Under their rules he probably wins hands down. The problem that I see is that your average muslim extremist, average American for that matter, isn't going to be aware of the rules. Time's Person of The Year sounds very much like a positive acolade.
posted by RobertLoch at 12:45 PM on November 29, 2001


Honestly, if you had to pick the most change-inducing newsworthy person of the past century, you'd have no choice but to pick Hitler, right?

Actually, Time did pick a "Person of the Century;" and while Hitler made their list of top 100 candidates, along with FDR, Gandhi, and Rosa Parks, among others, they went instead with "a cartoonist's dream come true" who was born in the 19th century, died just after the halfway point of the 20th, and still has approximately 100 books in print today.

You'll find their decision, along with great accompanying articles like Walter Isaacson's 'Who Mattered -- And Why,' here.
posted by verdezza at 2:01 PM on November 29, 2001


(Oops! Sorry... must be about 100 books about him. Amazon only [!] sells 51 books they attribute to him personally.)
posted by verdezza at 2:12 PM on November 29, 2001


Only 51? What a freakin' loser... "genius", my ass!
posted by hincandenza at 5:48 PM on November 29, 2001


(Oops, again [this is getting embarrassing]. Dead [Amazon.com] link above, and... "I DON'T KNOW WHY!" <-- said in obnoxiously loud Robin Leach-like voice for no apparent reason, rather like Mr. Leach himself.)
posted by verdezza at 6:01 PM on November 29, 2001


If Time could get away with picking George W. Bush as Person of the Year last year for no less an honorable act as being handed the presidency on a silver platter, what is the problem with picking Osama bin Laden (clearly the sexier of the two), this year? It's not like we're talking about praise here, just newsworthiness.

## RECORDS SHOWN
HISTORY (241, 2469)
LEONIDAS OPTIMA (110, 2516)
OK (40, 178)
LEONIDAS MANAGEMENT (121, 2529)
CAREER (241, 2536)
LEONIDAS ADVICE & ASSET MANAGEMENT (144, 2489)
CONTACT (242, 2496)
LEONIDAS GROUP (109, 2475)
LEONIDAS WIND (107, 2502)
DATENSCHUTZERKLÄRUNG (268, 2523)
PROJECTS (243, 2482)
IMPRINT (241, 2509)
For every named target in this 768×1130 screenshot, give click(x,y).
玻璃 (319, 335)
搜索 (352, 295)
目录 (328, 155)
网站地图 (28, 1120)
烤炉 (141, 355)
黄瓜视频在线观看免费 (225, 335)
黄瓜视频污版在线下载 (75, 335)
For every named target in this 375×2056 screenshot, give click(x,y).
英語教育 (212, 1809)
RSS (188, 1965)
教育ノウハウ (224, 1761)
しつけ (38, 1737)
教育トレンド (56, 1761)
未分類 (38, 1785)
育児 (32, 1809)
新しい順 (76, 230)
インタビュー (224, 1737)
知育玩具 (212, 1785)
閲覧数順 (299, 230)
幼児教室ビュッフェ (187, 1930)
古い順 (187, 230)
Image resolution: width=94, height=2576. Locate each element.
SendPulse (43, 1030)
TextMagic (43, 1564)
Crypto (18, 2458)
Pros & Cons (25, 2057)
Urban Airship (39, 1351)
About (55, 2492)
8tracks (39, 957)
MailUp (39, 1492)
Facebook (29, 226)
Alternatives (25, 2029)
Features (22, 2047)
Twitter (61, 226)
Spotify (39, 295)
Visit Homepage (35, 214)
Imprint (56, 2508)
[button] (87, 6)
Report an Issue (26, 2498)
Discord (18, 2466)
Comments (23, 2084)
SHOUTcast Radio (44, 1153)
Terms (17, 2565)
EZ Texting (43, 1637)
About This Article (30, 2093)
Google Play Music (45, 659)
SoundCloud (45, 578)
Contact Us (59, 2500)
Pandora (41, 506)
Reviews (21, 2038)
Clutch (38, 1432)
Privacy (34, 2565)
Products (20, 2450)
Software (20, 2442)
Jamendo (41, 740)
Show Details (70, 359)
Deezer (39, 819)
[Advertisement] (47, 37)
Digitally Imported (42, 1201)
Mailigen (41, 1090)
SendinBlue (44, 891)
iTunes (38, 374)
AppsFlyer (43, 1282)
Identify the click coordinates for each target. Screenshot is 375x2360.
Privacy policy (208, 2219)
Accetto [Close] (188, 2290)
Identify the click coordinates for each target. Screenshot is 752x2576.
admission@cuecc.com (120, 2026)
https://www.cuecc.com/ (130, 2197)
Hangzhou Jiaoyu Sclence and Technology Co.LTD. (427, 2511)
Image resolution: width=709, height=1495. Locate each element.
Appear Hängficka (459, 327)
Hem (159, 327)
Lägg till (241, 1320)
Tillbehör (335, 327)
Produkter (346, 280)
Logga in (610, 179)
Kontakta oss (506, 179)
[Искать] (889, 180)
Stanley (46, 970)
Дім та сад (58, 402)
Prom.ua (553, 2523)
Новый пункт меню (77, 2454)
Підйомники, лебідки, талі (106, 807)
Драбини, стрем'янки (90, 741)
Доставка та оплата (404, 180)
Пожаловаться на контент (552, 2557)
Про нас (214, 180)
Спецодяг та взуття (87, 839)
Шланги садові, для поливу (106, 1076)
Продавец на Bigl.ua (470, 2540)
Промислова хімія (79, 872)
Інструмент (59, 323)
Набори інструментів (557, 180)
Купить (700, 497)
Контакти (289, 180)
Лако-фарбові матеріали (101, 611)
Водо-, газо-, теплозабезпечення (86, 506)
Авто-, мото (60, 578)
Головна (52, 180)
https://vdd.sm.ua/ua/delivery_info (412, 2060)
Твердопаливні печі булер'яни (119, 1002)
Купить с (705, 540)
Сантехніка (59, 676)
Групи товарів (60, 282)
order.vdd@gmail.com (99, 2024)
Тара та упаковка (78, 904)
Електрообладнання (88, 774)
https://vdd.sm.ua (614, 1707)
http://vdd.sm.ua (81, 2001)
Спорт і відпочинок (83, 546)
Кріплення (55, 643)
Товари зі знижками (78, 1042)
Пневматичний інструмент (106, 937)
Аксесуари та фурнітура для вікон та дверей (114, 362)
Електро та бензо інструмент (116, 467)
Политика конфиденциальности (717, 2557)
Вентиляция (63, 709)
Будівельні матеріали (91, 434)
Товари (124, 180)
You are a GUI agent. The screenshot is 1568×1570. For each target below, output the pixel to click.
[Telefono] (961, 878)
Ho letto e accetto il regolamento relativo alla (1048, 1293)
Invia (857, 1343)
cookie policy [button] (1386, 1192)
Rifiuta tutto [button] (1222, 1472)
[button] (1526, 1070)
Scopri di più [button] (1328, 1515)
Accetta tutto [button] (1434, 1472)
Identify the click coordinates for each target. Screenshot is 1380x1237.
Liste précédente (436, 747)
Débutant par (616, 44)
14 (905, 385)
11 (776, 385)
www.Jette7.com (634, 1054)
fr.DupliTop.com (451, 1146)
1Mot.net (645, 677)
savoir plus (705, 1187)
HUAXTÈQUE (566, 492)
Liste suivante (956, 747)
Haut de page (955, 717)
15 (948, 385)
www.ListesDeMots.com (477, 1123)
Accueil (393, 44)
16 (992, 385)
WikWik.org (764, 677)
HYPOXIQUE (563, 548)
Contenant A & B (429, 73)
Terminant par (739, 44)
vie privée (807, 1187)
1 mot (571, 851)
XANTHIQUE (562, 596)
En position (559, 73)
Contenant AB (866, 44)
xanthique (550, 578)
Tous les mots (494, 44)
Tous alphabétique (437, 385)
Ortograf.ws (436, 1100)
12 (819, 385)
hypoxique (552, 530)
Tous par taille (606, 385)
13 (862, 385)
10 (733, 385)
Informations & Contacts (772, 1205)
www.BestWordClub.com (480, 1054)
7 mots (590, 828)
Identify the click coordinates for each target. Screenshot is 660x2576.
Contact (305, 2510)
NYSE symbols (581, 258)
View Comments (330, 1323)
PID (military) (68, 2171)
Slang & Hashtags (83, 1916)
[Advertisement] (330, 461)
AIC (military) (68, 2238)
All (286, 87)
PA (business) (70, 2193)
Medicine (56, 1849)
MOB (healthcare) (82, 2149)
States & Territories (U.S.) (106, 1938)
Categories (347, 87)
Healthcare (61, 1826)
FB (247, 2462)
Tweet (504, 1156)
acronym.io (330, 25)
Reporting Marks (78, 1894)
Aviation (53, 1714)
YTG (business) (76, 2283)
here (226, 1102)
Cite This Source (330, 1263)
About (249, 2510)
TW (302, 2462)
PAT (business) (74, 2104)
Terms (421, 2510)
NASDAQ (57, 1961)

## EXERCISES
1: In the Time Person of the Year discussion, write out the passage from "Under their rules" up to and including "pick Hitler, right?".
2: In the Time Person of the Year discussion, who besides Hitler is named as being on Time's list of top 100 candidates for Person of the Century?
The data has nothing to do with any of this.

## SOLUTIONS PER TASK
1:
Under their rules he probably wins hands down. The problem that I see is that your average muslim extremist, average American for that matter, isn't going to be aware of the rules. Time's Person of The Year sounds very much like a positive acolade.
posted by RobertLoch at 12:45 PM on November 29, 2001


Honestly, if you had to pick the most change-inducing newsworthy person of the past century, you'd have no choice but to pick Hitler, right?

2: FDR, Gandhi, and Rosa Parks.